Entries tagged with “work”.


Holiness is not limited to the sanctuary or to moments of private prayer; it is a call to direct our whole heart and life toward God and according to God’s plan for this world. For the laity holiness is achieved in the midst of the world, in family, in community, in friendships, in work, in leisure, in citizenship.

~ United States Catholic Bishops, Economic Justice for All: Pastoral Letter on Catholic Social Teaching and the U.S. Economy

Franciscan prayer is not an escape from the world but an entrance into it. We become conscious in prayer of how much the world is with us and we are in the world.

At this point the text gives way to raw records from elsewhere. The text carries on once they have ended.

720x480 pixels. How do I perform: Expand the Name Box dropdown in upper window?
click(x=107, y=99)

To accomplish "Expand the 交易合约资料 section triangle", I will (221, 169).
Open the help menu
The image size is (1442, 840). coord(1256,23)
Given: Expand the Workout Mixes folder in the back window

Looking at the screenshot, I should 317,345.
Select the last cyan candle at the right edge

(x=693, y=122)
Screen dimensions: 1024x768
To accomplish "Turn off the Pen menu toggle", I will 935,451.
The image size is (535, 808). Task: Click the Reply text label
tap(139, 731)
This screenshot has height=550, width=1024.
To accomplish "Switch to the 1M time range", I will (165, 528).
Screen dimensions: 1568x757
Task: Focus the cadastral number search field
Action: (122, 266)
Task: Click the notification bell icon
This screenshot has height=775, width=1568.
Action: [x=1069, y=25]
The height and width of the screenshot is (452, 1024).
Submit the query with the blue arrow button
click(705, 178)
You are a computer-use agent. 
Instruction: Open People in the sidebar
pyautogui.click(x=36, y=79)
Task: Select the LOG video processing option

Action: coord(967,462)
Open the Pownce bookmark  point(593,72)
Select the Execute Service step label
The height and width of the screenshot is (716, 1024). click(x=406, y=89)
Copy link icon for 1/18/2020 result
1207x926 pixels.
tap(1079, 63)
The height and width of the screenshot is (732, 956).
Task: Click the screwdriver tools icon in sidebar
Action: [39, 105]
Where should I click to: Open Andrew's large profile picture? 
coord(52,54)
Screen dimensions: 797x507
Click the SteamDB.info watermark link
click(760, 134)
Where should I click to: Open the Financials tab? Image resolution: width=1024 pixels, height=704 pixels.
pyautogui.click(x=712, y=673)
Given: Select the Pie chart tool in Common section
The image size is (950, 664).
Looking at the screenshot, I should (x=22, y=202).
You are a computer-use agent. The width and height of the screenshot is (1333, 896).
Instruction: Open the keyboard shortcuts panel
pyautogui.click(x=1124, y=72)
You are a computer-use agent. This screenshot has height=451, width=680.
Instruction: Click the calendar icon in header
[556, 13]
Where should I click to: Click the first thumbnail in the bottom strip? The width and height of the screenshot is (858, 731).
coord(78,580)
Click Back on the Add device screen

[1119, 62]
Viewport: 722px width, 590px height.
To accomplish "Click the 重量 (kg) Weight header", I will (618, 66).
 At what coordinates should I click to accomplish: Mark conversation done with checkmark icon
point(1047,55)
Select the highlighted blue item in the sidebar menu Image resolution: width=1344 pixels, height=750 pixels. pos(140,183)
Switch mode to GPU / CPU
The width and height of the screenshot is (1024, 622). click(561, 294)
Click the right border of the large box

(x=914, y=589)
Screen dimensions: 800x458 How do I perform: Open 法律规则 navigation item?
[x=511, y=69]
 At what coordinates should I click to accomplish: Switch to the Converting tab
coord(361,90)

~Ilia Delio, Franciscan Prayer

Those brothers to whom the Lord has given the grace of working may work faithfully and devotedly so that, while avoiding idleness, the enemy of the soul, they do not extinguish the Spirit of holy prayer and devotion to which all temporal things must contribute.

~St. Francis of Assisi, The Later Rule

The humility and gratitude that arise from acknowledging God as the source of all good gifts should lead us to freely share those gifts with others. Hoarding our talents, resources, and power for our own good or glory is an injustice. Francis calls us to use our gifts wisely, serving God and others through good works.

~Francis of Assisi and the Future of Faith by Daniel Horan OFM

If we mean by what is practical what is most immediately practicable, we mean merely what is easiest. In that sense St. Francis was very impractical, and his ultimate aims were very unworldly. But if we mean by practicality a preference for prompt effort and energy over doubt or delay, he was very practical indeed.

~G.K. Chesterton, Saint Francis of Assisi

To hold our tongues when everyone is gossiping, to smile without hostility at people and institutions, to compensate for the shortage of love in the world with more love in small, private matters; to be more faithful in our work, to show greater patience, to forgo the cheap revenge obtainable from mockery and criticism: all these are things we can do.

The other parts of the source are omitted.